Polish winemaker Marek Krojcig operates a Riesling vineyard in western Poland.
Marek Krojcig operates a hotel and confidential Riesling vineyard in western Poland. Photo credit Wojciech Bońkowski MW

Despite being distributed by Poland’s leading independent wine merchant Robert Mielżyński and adding a four-star hotel to his vineyard, Krojcig remained an under-the-radar winery. The name that elevated Polish Riesling to stardom is Turnau. Synonymous with one of the country’s most popular singers, Grzegorz, it is actually a family of agricultural entrepreneurs with a Lviv-based business history going back to the late 1890s. Lviv was handed over to the USSR after 1945, so the family moved to Poland’s “Recovered Territories” seized from the Third Reich, namely Pomerania, some 30 kilometers south of Szczecin (Stettin).

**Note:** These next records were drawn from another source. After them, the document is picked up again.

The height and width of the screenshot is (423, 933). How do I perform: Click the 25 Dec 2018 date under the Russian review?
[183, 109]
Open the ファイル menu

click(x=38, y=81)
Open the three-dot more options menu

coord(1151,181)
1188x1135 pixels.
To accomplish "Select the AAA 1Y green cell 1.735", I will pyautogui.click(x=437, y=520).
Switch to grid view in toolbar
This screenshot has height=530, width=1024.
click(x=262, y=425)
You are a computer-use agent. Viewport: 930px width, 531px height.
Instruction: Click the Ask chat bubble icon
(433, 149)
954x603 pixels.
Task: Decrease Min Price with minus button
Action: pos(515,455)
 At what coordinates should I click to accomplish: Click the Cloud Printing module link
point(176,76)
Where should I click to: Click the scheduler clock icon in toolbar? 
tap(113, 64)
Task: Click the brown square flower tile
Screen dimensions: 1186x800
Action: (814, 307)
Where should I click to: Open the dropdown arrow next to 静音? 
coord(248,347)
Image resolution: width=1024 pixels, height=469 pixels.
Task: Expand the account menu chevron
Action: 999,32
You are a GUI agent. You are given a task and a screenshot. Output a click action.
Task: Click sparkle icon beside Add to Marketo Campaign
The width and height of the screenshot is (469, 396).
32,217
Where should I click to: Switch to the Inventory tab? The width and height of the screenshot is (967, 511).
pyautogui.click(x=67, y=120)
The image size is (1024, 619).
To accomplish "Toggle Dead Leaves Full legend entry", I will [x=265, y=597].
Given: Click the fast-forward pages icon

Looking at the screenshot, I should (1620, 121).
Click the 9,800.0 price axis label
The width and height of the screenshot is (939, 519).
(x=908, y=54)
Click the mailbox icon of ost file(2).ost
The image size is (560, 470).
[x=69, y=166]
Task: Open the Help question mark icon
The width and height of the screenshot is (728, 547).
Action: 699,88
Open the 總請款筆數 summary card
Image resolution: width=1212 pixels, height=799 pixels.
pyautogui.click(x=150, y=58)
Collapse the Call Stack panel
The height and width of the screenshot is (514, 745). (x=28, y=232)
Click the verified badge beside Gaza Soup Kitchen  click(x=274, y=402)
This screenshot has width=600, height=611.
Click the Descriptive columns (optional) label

It is perhaps telling that Riesling’s second Polish outpost was another historically German area (Slavic until the twelfth century, then part of the Holy Roman Empire), albeit with no tradition of viticulture. The Turnaus operate a large agrobusiness here, producing cereals and rapeseed on hundreds of hectares. In 2010, they decided to add an experimental vineyard, which has since grown to be Poland’s largest (37 hectares). They planted a mix of new-generation hybrids such as Johanniter and Solaris alongside Chardonnay, Pinot Noir, and Riesling. More importantly, the Turnaus hired Franz Faust, a Rheingau vintner, as a consultant. 

Faust’s contribution has been significant. He gave the Turnau wines a purity of fruit and technical polish hitherto unseen in a country that had no professionally trained winemakers and only two oenology consultants. The Chardonnay, aged in oak and acacia, quickly became Poland’s most serious, but the wine that benefited most from Faust’s attention to detail was the Riesling.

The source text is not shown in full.